**Your instructions:** Please report how many lines in the records below contain "Task". Reply with the number alone.

**Source information:**
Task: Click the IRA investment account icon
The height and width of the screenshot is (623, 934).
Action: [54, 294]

---

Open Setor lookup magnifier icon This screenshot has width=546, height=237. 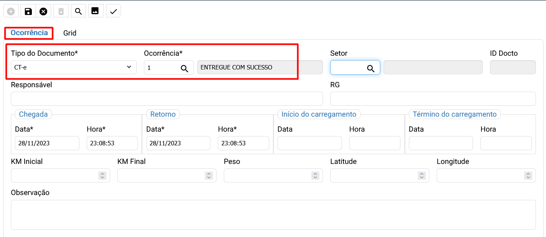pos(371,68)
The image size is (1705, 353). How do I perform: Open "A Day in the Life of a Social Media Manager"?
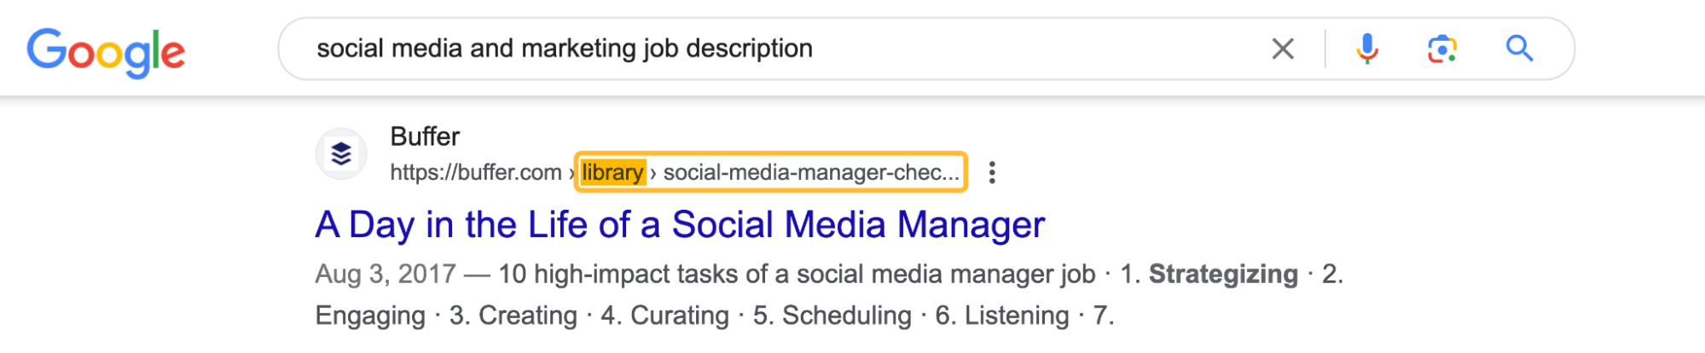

---

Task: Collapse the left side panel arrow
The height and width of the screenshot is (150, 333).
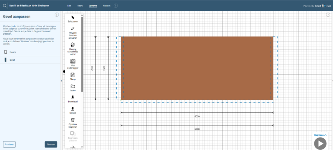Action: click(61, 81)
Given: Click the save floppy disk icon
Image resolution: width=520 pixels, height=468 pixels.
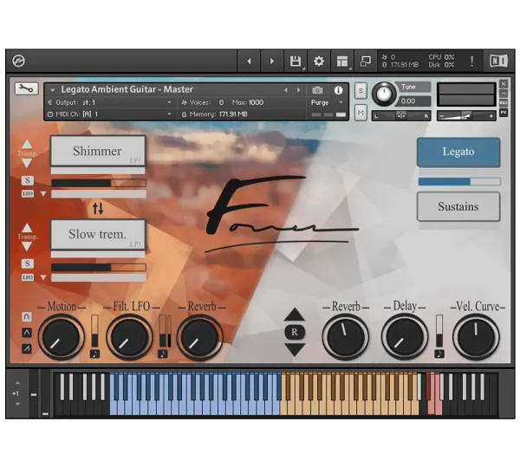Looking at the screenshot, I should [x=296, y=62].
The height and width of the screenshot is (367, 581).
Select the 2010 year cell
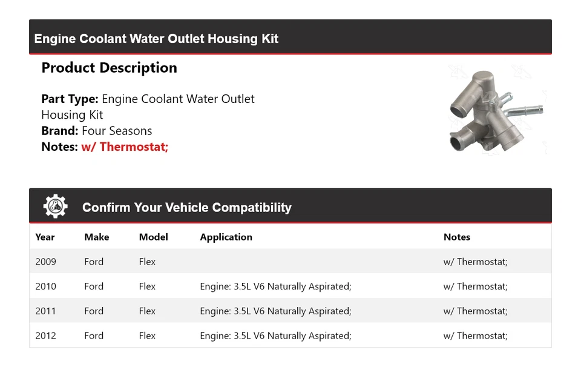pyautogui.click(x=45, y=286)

**Exercise solution:** 2